La morte di Pier Paolo Pasolini sarebbe legata al furto delle pellicole originali di alcune scene del suo film Salò e le 120 giornate di Sodoma, che era ancora in produzione: lo scrittore e regista sarebbe andato all’Idroscalo di Ostia, dove poi è stato ucciso, proprio per riuscire a recuperarle. È l’ipotesi che emerge dalla relazione finale della Commissione parlamentare Antimafia della scorsa legislatura, resa nota ieri. Non è un’ipotesi nuova: il caso del furto di alcune delle 24 bobine dell’ultimo tragico film di Pasolini è un caso pieno di misteri. Il film uscì poche settimane dopo la morte del poeta nel gennaio 1976: per il montaggio furono usati quindi i “doppi”, cioè le stesse scene, girate però da una inquadratura diversa. Venne subito sequestrato e potè uscire solo due anni dopo, ovviamente vietato ai minori di 18 anni.
C’entra il film e il furto delle pellicole con l’omicidio di Pasolini? È difficile arrivare ad una conclusione. Quello che è certo è che la morte di Pasolini rappresenta un buco nero nella recente storia italiana. Per tanto tempo ha tenuto banco l’ipotesi del delitto legato a fatti di sesso, con tanto di colpevole, Pino Pelosi. Oggi si sa con certezza che le cose erano andate diversamente. E che Pasolini con la morte aveva pagato un prezzo legato alle sue opere. “Siamo tutti in pericolo” aveva detto il giorno prima nella celebre ultima intervista a Furio Colombo. Si sentiva braccato, non solo per vicende personali, ma si sentiva braccato dalla storia. Avvertiva che i suoi giudizi avevano qualcosa di intollerabile per il potere e che quindi il cerchio si stava stringendo. Pasolini rappresentava ormai un punto di scandalo non metabolizzabile. Giovanni Testori, dopo aver visto Salò in anteprima e aver contestato la decisione della censura, coglieva in un articolo sul Corriere il punto dello scandalo. Salò era “un requiem steso senza veli e senza pietà, sul nome e sul significato del sesso… sulle sue distorte e inservibili follie”. Per questo, concludeva Testori, era un film antipornografico.

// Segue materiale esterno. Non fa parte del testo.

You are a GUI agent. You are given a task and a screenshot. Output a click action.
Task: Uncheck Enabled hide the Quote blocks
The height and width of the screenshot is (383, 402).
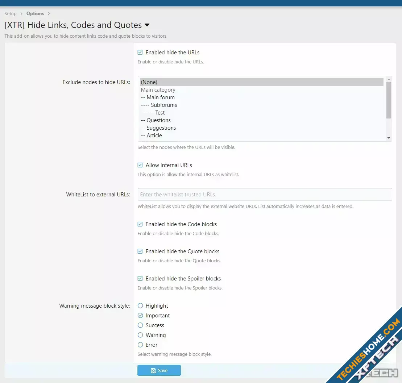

Come con Petrolio, l’ultimo romanzo rimasto non concluso (ma a cui la morte di Pasolini ha dato in un certo senso una muta conclusione), così per Salò erano previsti quattro finali diversi. Situazioni emblematiche che ci dicono come Paolini sia un caso aperto, prima ancora che sul piano giudiziario, sul piano della coscienza. Anche se trovassimo più certezze sul come andarono davvero le cose quella notte al Lido di Ostia, le cose nella sostanza non cambierebbero. Pasolini resta uno scandalo per l’inesorabile sincerità dei suoi giudizi. Come aveva scritto in Crocefissione, una poesia de L’usignolo della chiesa cattolica, “bisogna esporsi (questo insegna/ il povero Cristo inchiodato?),/ la chiarezza del cuore è degna/ di ogni scherno, di ogni peccato/ di ogni più nuda passione”.